--- START ---

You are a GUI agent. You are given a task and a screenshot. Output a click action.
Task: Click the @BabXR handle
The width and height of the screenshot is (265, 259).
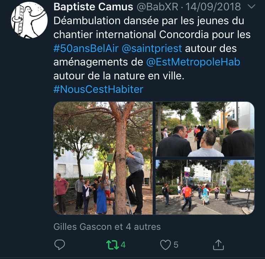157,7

--- END ---
--- START ---

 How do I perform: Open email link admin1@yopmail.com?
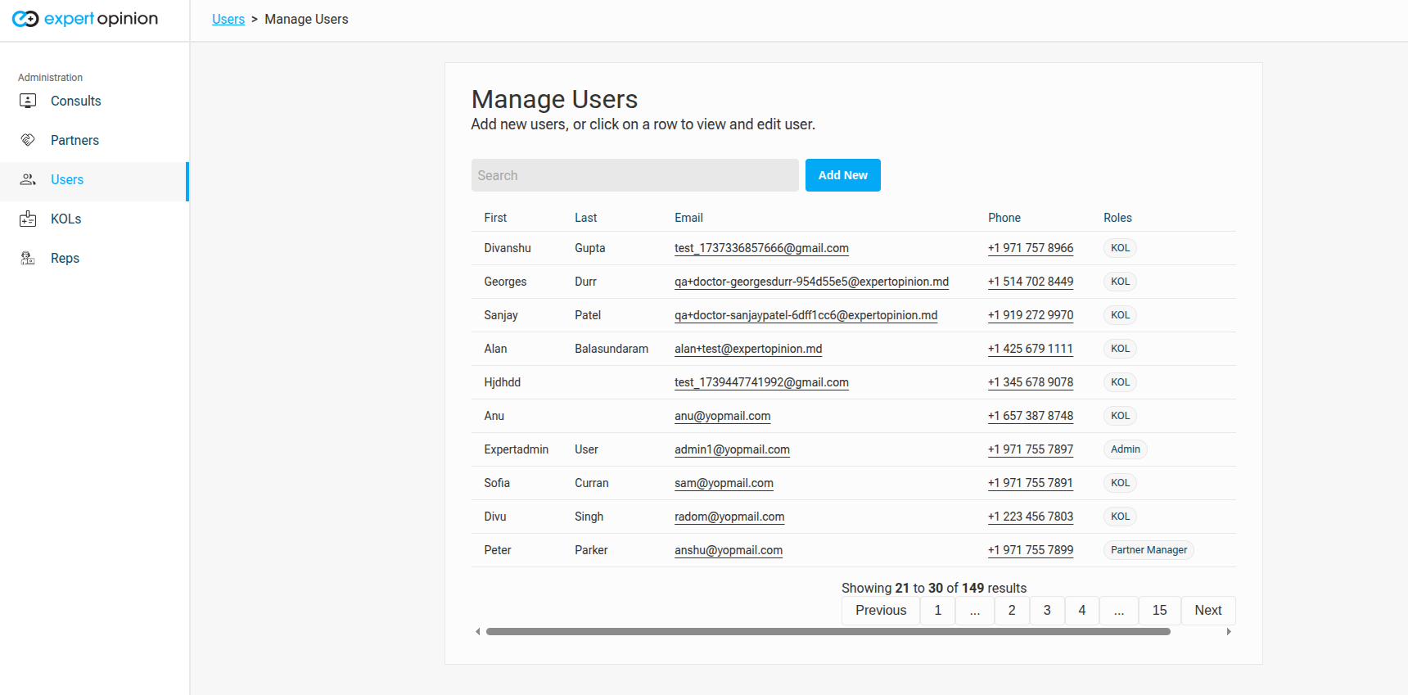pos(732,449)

--- END ---

_Task objective_
Tally the lines in the data above that contain the string "screenshot", treating case as significant. Give only the number.

_Answer for the task_
2